La lectura de Lolita de Dimitri marchaba por la página 127. Quince minutos desoyendo las súplicas de Andres, al que mandó callar en más de una ocasión. A Dimitri le encantaba el estilo de Nabokov, tan sobrio, tan ruso. De cuando en cuando levantaba la vista para ver a Andrés, derrotado en su silla. ¿Por qué se empeñaba en no decir el lugar a sabiendas de que le sobraba el dinero? Estuvo tentado de preguntárselo en un par de ocasiones, pero prefirió dejarle acompañado del silencio que sólo rompía con su voz profunda para anunciarle el tiempo que quedaba:
 
—Veinticinco.
 
Y la vida es así. Cuando está a punto de escaparse, adquiere velocidad.

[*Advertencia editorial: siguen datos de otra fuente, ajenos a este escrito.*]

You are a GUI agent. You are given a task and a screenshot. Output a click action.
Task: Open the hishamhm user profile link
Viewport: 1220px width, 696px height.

Se marcha, desaparece con una velocidad que asusta, tan rápida como los granos de arena del reloj. A los quince minutos, Dimitri dejó el libro en el suelo, se levantó y se encaró con Andrés.
 
—Eres terco como una mula. ¿Por qué no me dices dónde está el dinero? ¡Te sobra con todos lo que ganaste!
 
Andrés tragó saliva. Estaba a punto de morir. ¿Para qué mentir? No podía seguir engañándose ni tampoco al ruso. Porque todo el tiempo transcurrido lo había empleado en pensar, en recordar. El lugar donde guardó el dinero; no lo recordaba. La noche que ganó los 300.000 euros en el casino acabó borracho y con un par de gramos de cocaína en el cuerpo. Cómo amaneció en la habitación de un hotel con una prostituta junto a él en la cama es algo que nunca llegó a saber. ¿Y el dinero? Tampoco. La prostituta abandonó la habitación junto a él. No lo recordaba. Y así se lo contó a Dimitri. Que miró el reloj:
 
—Diez…
Y es entonces cuando la muerte sonríe, cuando su presencia se intuye, cuando viene para cobrarse un alma más. La de Andrés estaba lista de papeles. Dimitri se sentó en la silla para terminar de leer la obra de Nabokov. Cuando levantó la vista, la arena del reloj estaba a punto de colmar el compartimento de abajo. Se acabó lo que se daba. Miró a Andrés, al que esperaba ver derrotado. Sin embargo, su rostro estaba encendido y los ojos, desorbitados. Apenas quedaba un minuto de arena en el reloj, a lo sumo.
 
—Joder, ¡cómo no se me ocurrió antes! —maldijo con rabia.
 
El reloj de arena no mentía. El plazo de sesenta minutos había terminado.